Notes on Dockers and Kubernetes
It uses cgroups (control groups) to limit resources access per process.
It uses Namespacing (Isolating resources per process)
Container represents application which includes one or many services.
Docker Swarms and Kubernetes can be compared. However Kubernetes is more sophisticated, provides in-built tools for logging and monitoring. Does auto-scaling!!!, needs manual load balancing configuration (docker swam does auto load-balancing), does better rolling updates. Docker swam uses 3rd party tools like ELK for monitoring where k8s has better in-built tools.
docker does not run init, cron, syslog processes. You may want to use phusion/baseimage or phusion/passenger-docker if you want to avoid too many zombie processes. If you want to run multiple processes in background, you can use phusion images or use supervisord process.
Example Dockerfile :
# syntax=docker/dockerfile:1
FROM node:12-alpine
RUN apk add --no-cache python2 g++ make
WORKDIR /app
COPY . .
RUN yarn install --production
CMD ["node", "src/index.js"]
Build and run docker image:
docker build -t getting-started . # Tag the image.
docker run -dp 3000:3000 getting-started <my_optional_cmd>
You can have multiple RUN commands to be executed within the image. You can have atmost only one CMD which is default command.

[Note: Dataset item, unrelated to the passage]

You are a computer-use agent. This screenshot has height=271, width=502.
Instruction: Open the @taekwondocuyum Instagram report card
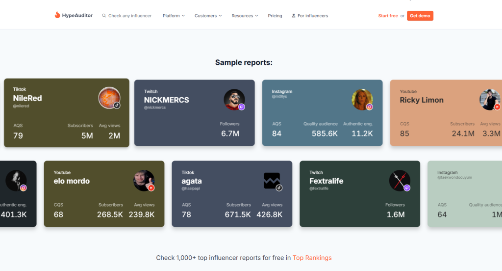464,194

You can override this during invocation.
docker-compose is useful:
- To bringup an application which depends on multiple containers in specific order
- Create proper networking artifacts among them. Easy to specify port forwarding settings.
- Each container in docker-compose.yaml file is called a service.
The service name can be used as hostname from other containers.
To wait for one docker container before starting another container, you can make use of health-check feature in docker-compose. That will enforce depdendency wait before forking other containers. See https://stackoverflow.com/questions/31746182/docker-compose-wait-for-container-x-before-starting-y
You can use docker volumes to share the directory between host and containers. This breaks isolation, but works to share resources.
Commands:
docker version
docker ps
docker images
docker run hello-world
docker run -it ubuntu bash
docker run busybox echo hi there # we override the default command
docker run busybox ping google.com; docker ps --all
docker login
docker create hello-world
docker start
## docker run === docker create + docker start
docker-compose -v
docker system prune ## Delete unused images
docker logs <container-id>
docker stop <container-id> ## Sends SIGTERM
docker kill <container-id> ## Sends SIGKILL
docker run redis
docker exec -it <container-id> redis-cli ## Run additional command on running container.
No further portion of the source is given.